▶ [ACTION ITEM]
Before printing, remove every picture; then print the lines below exactly, from the first line through the line containing "Image resolution: width=921".

Data extracted from a collection:
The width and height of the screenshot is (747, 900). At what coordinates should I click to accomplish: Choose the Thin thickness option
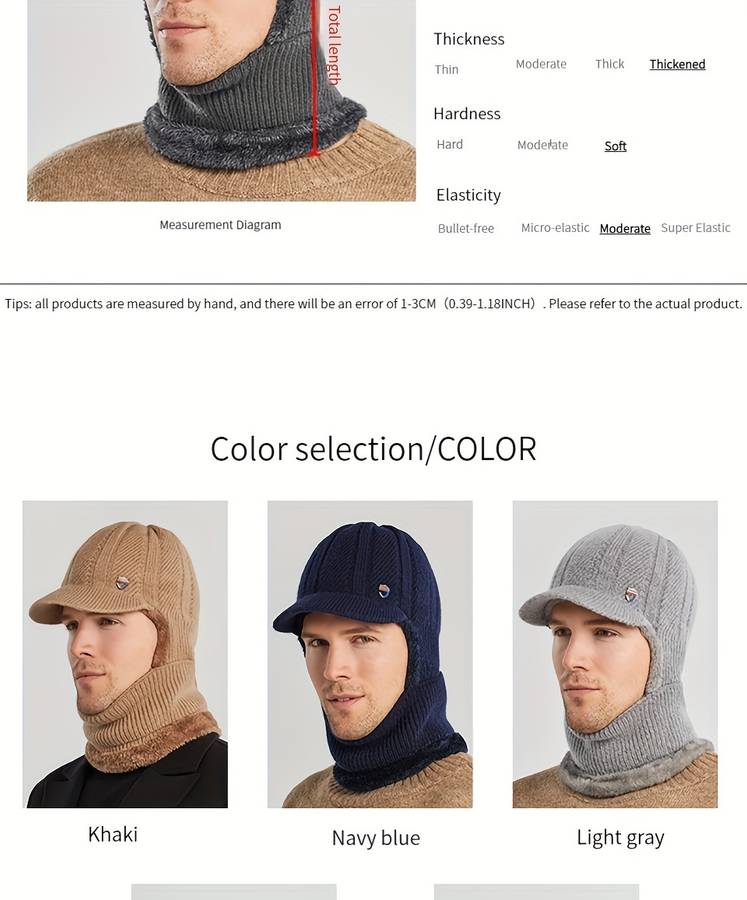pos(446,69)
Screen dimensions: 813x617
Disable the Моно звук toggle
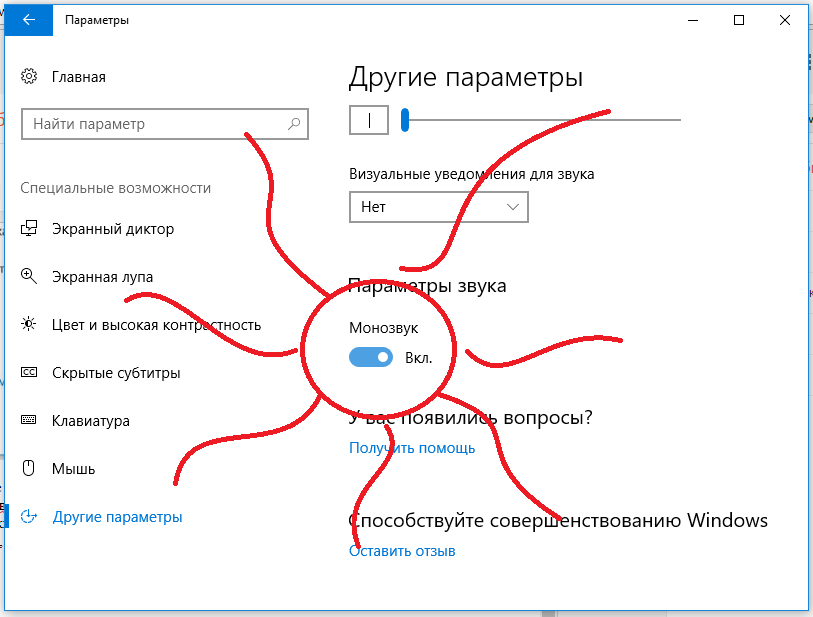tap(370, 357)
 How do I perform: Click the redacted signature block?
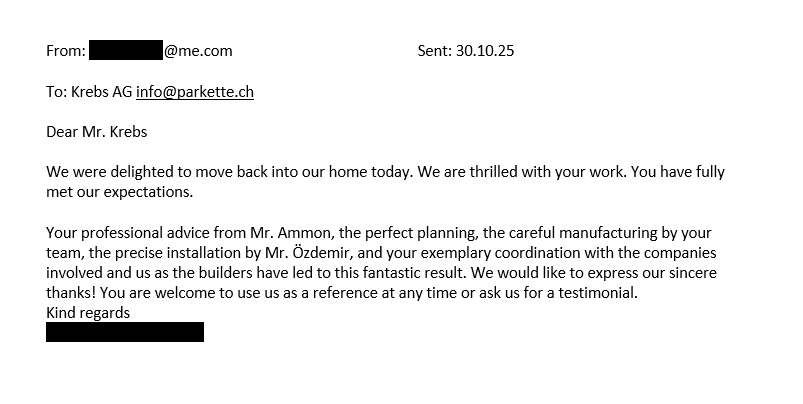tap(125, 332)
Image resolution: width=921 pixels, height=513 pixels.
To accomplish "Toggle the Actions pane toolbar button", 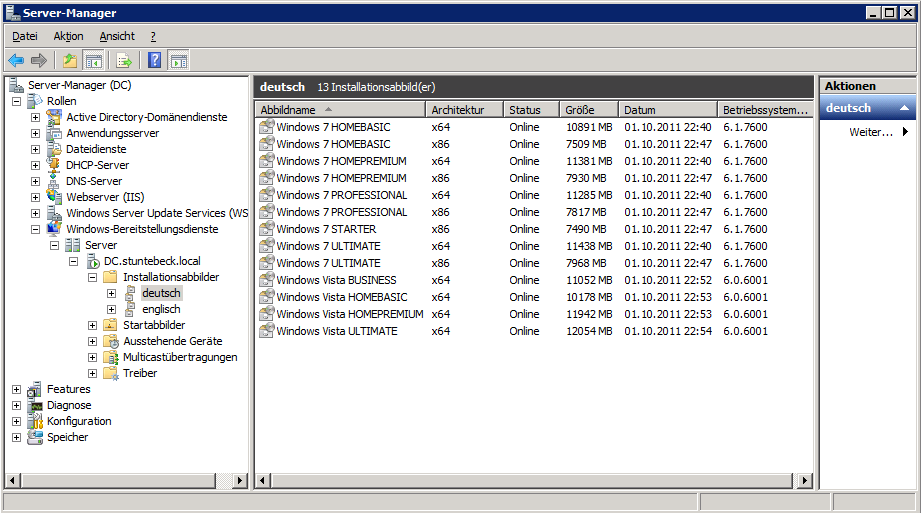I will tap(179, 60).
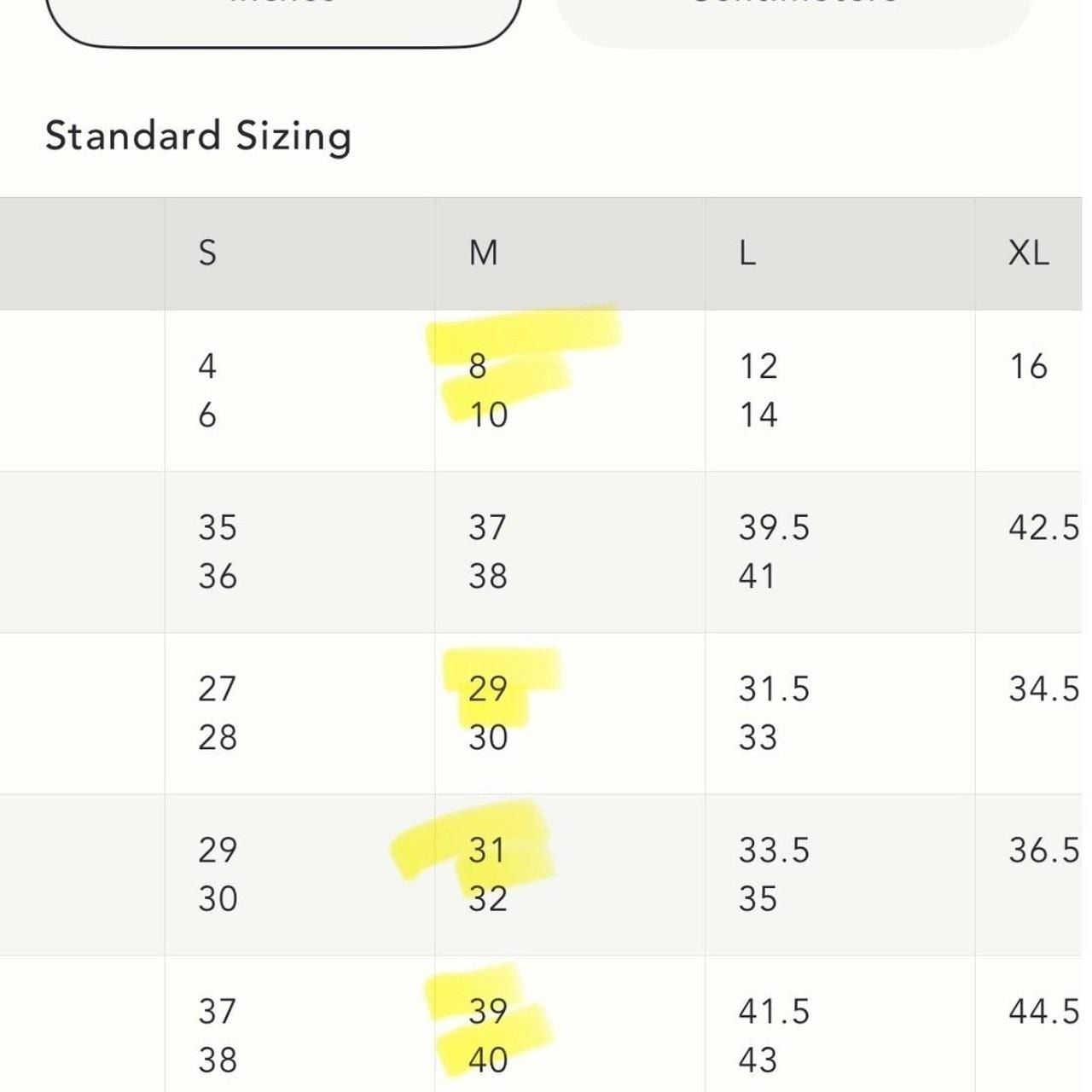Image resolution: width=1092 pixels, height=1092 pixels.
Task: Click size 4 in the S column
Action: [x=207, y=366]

▶ [RESPONSE TO THIS EXERCISE]
The width and height of the screenshot is (747, 900). At what coordinates should I click to accomplish: Choose the Thin thickness option
pos(446,69)
Screen dimensions: 813x617
Disable the Моно звук toggle
tap(370, 357)
 How do I perform: Click the redacted signature block?
tap(125, 332)
Image resolution: width=921 pixels, height=513 pixels.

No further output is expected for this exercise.